Al-Ahram Hebdo : Un citoyen a présenté dernièrement au procureur général une demande de juger Napoléon Bonaparte pour avoir cassé le nez du Sphinx. Qu’en pensez-vous ?
Abdel-Halim Noureddine : C’est du n’importe quoi. Il n’y a aucune preuve qui puisse confirmer une telle accusation. Napoléon Bonaparte est venu en Egypte lors de l’Expédition d’Egypte (1798-1801) avec ses soldats mais aussi avec des savants et des scientifiques dans tous les domaines pour explorer la civilisation égyptienne. Les Français continuent jusqu’à aujourd’hui à aider les Egyptiens surtout dans le domaine archéologique. L’Ifao est un exemple concret de cette aide française. La coopération franco-égyptienne est très grande dans les domaines des fouilles, des restaurations et de la recherche scientifique.
Les missions de fouilles et de restauration sont nombreuses et se trouvent aux quatre coins du pays. Les plus grands archéologues français du monde sont passés par l’Egypte et ont fait des travaux extraordinaires. On ne peut pas marginaliser des travaux comme ceux de Jean-Philippe Lauer ou Madame Desroches de Noblecourt qui sont les pionniers de cette science et qui ont contribué à la découverte de notre civilisation.
— Mais comment expliquer la disparition du nez du Sphinx ?

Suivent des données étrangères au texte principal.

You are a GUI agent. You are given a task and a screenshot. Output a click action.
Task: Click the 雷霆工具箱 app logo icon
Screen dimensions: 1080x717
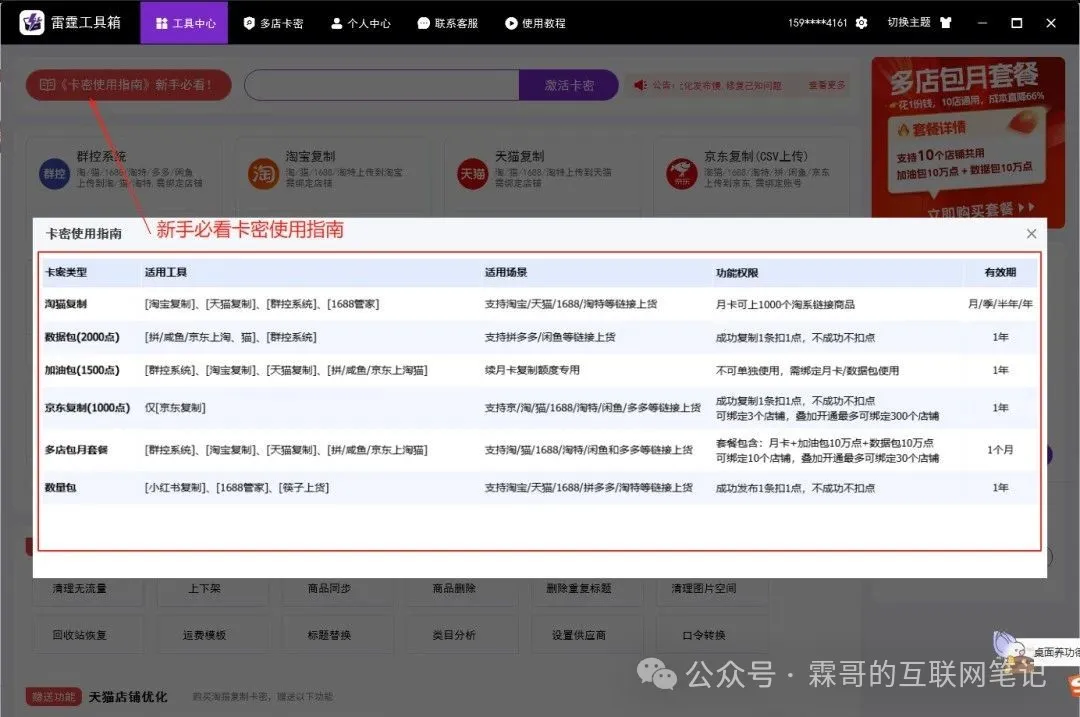pos(32,22)
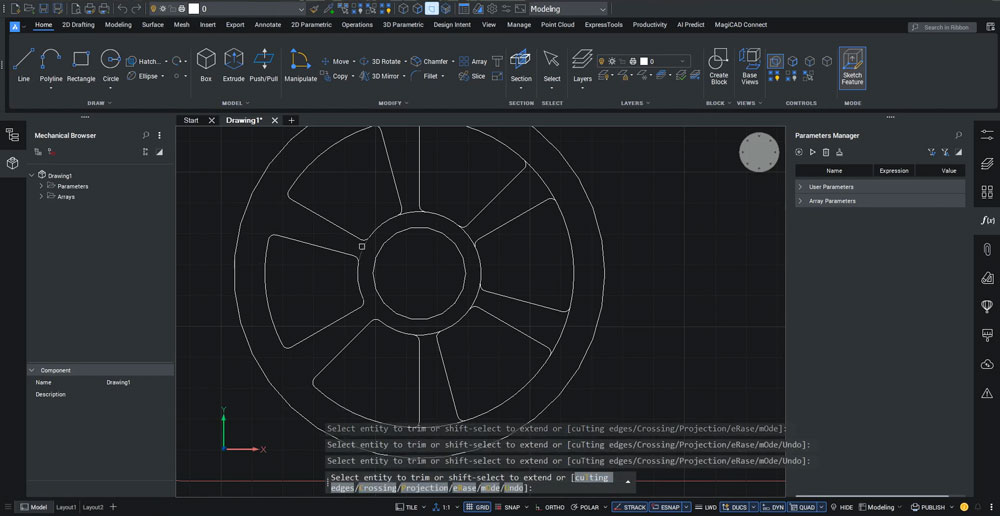Open the Annotate ribbon tab
Screen dimensions: 1000x516
(267, 24)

— La destruction du nez du Sphinx a été expliquée de plusieurs manières parfois fantaisistes dans plusieurs ouvrages. Je pense que le nez du Sphinx a disparu tout simplement à cause de l’érosion. Les anciennes inscriptions montrent que le Sphinx était à moitié enseveli sous le sable. Dans ces illustrations, le nez du Sphinx était invisible. Selon quel critère ce citoyen veut-il faire condamner Bonaparte et les Français ? C’est ridicule. Si les Français avaient cassé le nez du Sphinx, on l’aurait su et cela aurait été écrit quelque part. Or, tel n’est pas le cas. En plus, le nez n’est pas la seule partie manquante du Sphinx. Une partie du menton est exposée au British Museum de Londres. L’Egypte a demandé sa restitution à maintes reprises, mais en vain. C’est une pièce de grande valeur que les Anglais estiment essentielle dans la collection égyptienne du musée. Si les Français avaient possédé le nez, ils l’auraient sûrement exposé.

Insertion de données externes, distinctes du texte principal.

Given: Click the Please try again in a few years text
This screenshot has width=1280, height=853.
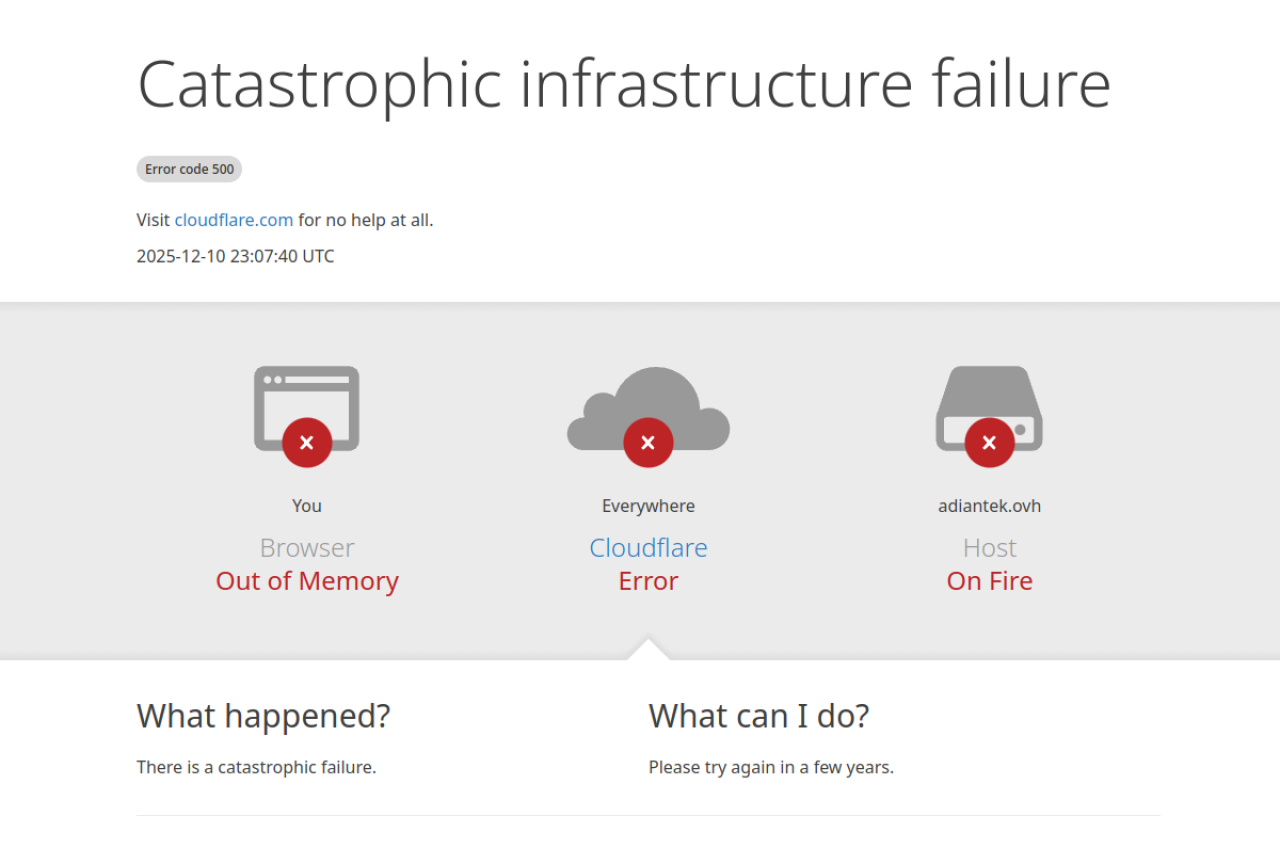Looking at the screenshot, I should 771,768.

— Certains exigent des indemnités à la France pour le nez du Sphinx sous peine d’une rupture des relations dans le domaine archéologique. Qu’en pensez-vous ?
— Pourquoi rompre une relation aussi ancienne que forte. Il faut penser, au contraire, à fortifier cette relation qui a apporté beaucoup à l’Egypte. Il y a des choses plus essentielles à faire, il faut conserver le Sphinx qui est dans un état délicat. Il faut suivre de près le niveau des nappes phréatiques, qui est en hausse continuelle. Tant qu’il y aura des cultures dans les alentours du plateau des Pyramides, le danger persistera. C’est là une question à débattre.